Reflections of Sixth Birthday: Appreciations and Remorse

  

         Facebook is a problem for me.  I spend too much time reading posts when I need to be writing on books or newspaper columns or my magazines.  I enjoy most of what you folks write and especially the photos.  I was surprised to get so many good birthday wishes, better than 500 on facebook.  I can’t thank everyone, as I would like to, so here is a true story you might enjoy… one I never wrote before.

 

         I didn’t have a good relationship with my mother, she wasn’t fond of my dad’s family, and I was too much like the worst of them.  I was as close to my father as a little boy can get, at the age of five.  On my sixth birthday in October, I had been in school since August and  I was the youngest in the first grade class.

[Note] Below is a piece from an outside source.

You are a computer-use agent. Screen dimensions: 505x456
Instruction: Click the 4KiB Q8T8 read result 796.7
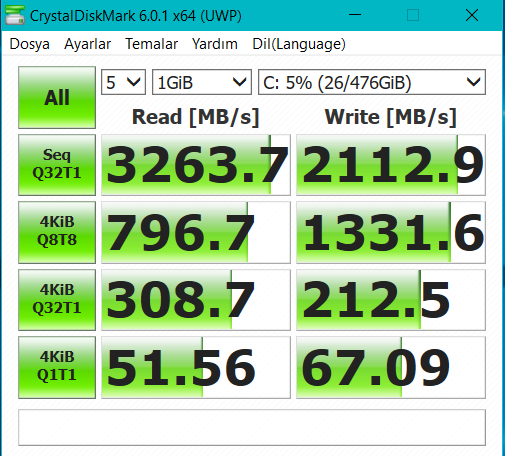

Mom had me when she was 16, and was way too young to have a rascal boy like me.  Her mother was an angel, and she spoiled me and did as much to raise me right as she could.  For my birthday, the two of them made me a shirt, most likely out of an old dress or perhaps a flour sack.  Back then flour sacks were all different, with color patterns on them, and it was common  for ladies to make children’s clothes and even dresses from them.



   I wasn’t the best example of a first grader. First grade teacher Violet Frost held me on  her lap part of the time because I cried for the first two days.  Then after a couple of weeks I found an apple tree in the school yard like the one’s on  Grandma McNew’s farm and I climbed up in it to hide, intending to stay there forever.  Mary Lou Troutman,  who in time would prove to be the smartest of our whole class at graduation 12 years later, saw me in the tree and climbed up to join me and I kicked her out.  I wasn’t spanked, as I should have been, but when I saw her skinned knee I felt so bad I didn’t need to be.  I was an obnoxious 5 year old, but soft hearted.  I didn’t like anybody, but it killed me to hurt someone.  


         I cried again when I unwrapped my birthday shirt, and it must have hurt Mom  and Grandma something terrible.  It is funny but I can still plainly see that shirt today, and that pretty little red and brown plaid dress with the white collar Mary Lou had on when I kicked her out of the apple tree.


         As for the shirt, it wouldn’t do!  I had seen a paint-by-number set in the dime store in Houston and I wanted it more than I wanted anything in the world. After I threw a fit (and got a paddling from Dad), Mom and Grandma got it for me and I was happy.  But here is what I can’t understand…  I still think about my 6th birthday often and I want so much to tell Mom and Grandma that I am ashamed of the way I behaved then.  In time, I come to love that shirt, and that paint by number set, (a picture of two ducks flying from a pond) proved  I would never be an artist.  Once I messed up our bathroom just trying to paint the walls.  


         I just wished I had told them when they were alive how sorry I am that I never told them how great that little shirt was.  And thinking about it often brings me a certain amount of agony.  It is a hard thing for me to forget.  But so is the fact that in all those years I never told Mary Lou Troutman how sorry I was that I kicked her out of that apple tree and skinned her knee.  In twelve years of school, I almost never talked to her, or any other girl for that matter.  Now 70 years later, I wish so much that I had apologized  to her and  it   still bothers me that I didn’t.  But when you get right down to it, over the years I remember a lot of folks I should have apologized to and didn’t. And there were a lot of folks I should have told how much I appreciated who they were and what they did for me.  But it is a good reason for St. Peter to let me into heaven.  I have a lot of people to find, starting with Mary Lou.